Абдуллаю было мучительно горько, и ехал он дальше без всякой радости, да и откуда ей взяться в душе пастуха.

У ПЕРЕВОЗА

У караулки все лето околачивались телята и до лоска ошаркали ее стены и зауголки. На солнечной стороне они устроили лежку и всю землю истолкли в пыль. Еще с весны какой-то проезжий чудак – на спор небось – взял и зашвырнул на крышу старое тележное колесо и проломил три тесины. А в сухмень – пришел зыряновский лесник и прибил на ставень листок железа, на котором белыми сморщенными буквами, с потеками, было написано: «Не оставляйте в лесу огня: он наш друг».

Караулка стояла на берегу, у самого моста, и люди ждали возле нее попутных машин, оставляя после себя окурки, шелуху от семечек и огуречные огрызки. В теплую пору на поскотине у моста городские устраивали массовки, тогда возле караулки торговал буфет и мужики пили из бидонов и стеклянных банок бочечное пиво. На перилах моста сидели с транзисторами голые мослокастые парни и курили сигареты, потом купались и, заплыв на глубину, орали:

– Тону!

– Тони, хлеб дешевле будет, – смеялись в очереди у буфета.

Народу на массовки всегда собиралось много, и всем хватало места. На прохладной траве раскидывали чистые тряпицы, выкладывали на них еду и начинали пировать. Иные только что приходили и искали куда бы сесть, чтоб недалеко от народа, но и не близко к нему, а от лесочка уже заливался и сверлил горластую поскотину рвущийся в силе женский голос:

 
Я, подружка, полюбила
парня кудреватого.
Парень носом землю роет
лучше экскаватора.
 

Среди праздного люда, больше все возле караулки, похаживал Григорий Зазнобов, мужик высокого росту, но обмятый годами, с опавшими плечами, в широких, низко опущенных на сапоги штанах. Из-под давно не стриженных усов блестели его золотые зубы, и удало, совсем по-молодому, смотрели зеленовато-чистые глаза. Он поддался общему веселью и чувствовал себя немножко хмельным. Левая рука у него покоилась в кармане пиджака, а правой, большой и красивой, он то и дело приглаживал волосы от уха к уху.

– Зазнобов, – кричал ему с берега бухгалтер райдоротдела Спирюхин. – Иди сюда, Зазнобов.

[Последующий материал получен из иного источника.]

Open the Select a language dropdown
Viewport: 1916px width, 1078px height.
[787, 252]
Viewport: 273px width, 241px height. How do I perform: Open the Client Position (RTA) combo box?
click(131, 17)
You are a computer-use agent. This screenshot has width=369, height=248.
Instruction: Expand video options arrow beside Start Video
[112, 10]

Спирюхин, блестя лысиной, сидел с товарищем на кромке берега, спустив ноги с обрывчика. Перед ними стоял трехлитровый бидончик, а на газетке – кое-какая закуска.

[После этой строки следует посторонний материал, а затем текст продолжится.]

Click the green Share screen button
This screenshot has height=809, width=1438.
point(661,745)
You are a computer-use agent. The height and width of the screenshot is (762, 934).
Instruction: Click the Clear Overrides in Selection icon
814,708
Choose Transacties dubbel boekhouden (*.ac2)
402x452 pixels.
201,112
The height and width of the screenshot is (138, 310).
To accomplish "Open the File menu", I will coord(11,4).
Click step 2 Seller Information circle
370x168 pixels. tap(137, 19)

– Садись, Зазнобов, – пригласил Спирюхин и подал ему пива, в крышке от бидона.

– Благодарствую, – отказался Зазнобов и праведными глазами посмотрел на Спирюхина. – А посидеть посижу. Водочки, может, и выпил бы полстопочки. Не больше.

– Извиняй, Зазнобов, водочки у нас нету, – явно обиделся Спирюхин и без слов отдал крышку товарищу, длинноголовому, с обвисшими щеками. Длинноголовый выпил, вытер губы ладонью – на переносице его от крышки остался белый надавыш:

– По погоде пиво в самую пору.

– А вот некоторые брезгают.

– Да нет, Сергей Сергеевич, – начал оправдываться Зазнобов, – не принимает нутро. Больной я.

– Мы все больные, – упрямился Спирюхин. – А вон по песку на руках-то ходит – здоровый он, что ли?

– Больной, больной, – поддержал длинноголовый и захохотал, растирая колени: – Упал. Ну рази здоровый человек пойдет на руках?

– Значит, больной, говоришь? – привязывался Спирюхин к Зазнобову. – А что у тебя, если не секрет?

– Да нет, Сергей Сергеевич, болезнь не секретная: печень.

– А где он у тебя?

– Где и у всех.

– Ей-богу, не знаю. Вот спроси – не скажу.

– И дай-то бог, Сергей Сергеевич, всю жизнь не знать. У меня мать на восемьдесят пятом умерла и не знала, где у ней сердце.

– А он прав, – сказал длинноголовый. – Заболит, так узнаешь. Лучше уж и не знать совсем.

– Уж лучше, в самом деле, не знать, – повеселел Спирюхин, но ненадолго. – Думаю вот, Зазнобов, зачем ты тут ошиваешься?

– Я, Сергей Сергеевич, веселых людей люблю.

– Значит, люди для тебя вроде шутов как бы? Слышишь, – бухгалтер ткнул товарища локтем, – вот мы с тобой веселимся, а он смотрит на нас как на шутов.

– Он, Сергей Сергеевич, не в этом смысле сказал.

– Да хоть бы и не в этом. Хоть бы и в другом каком.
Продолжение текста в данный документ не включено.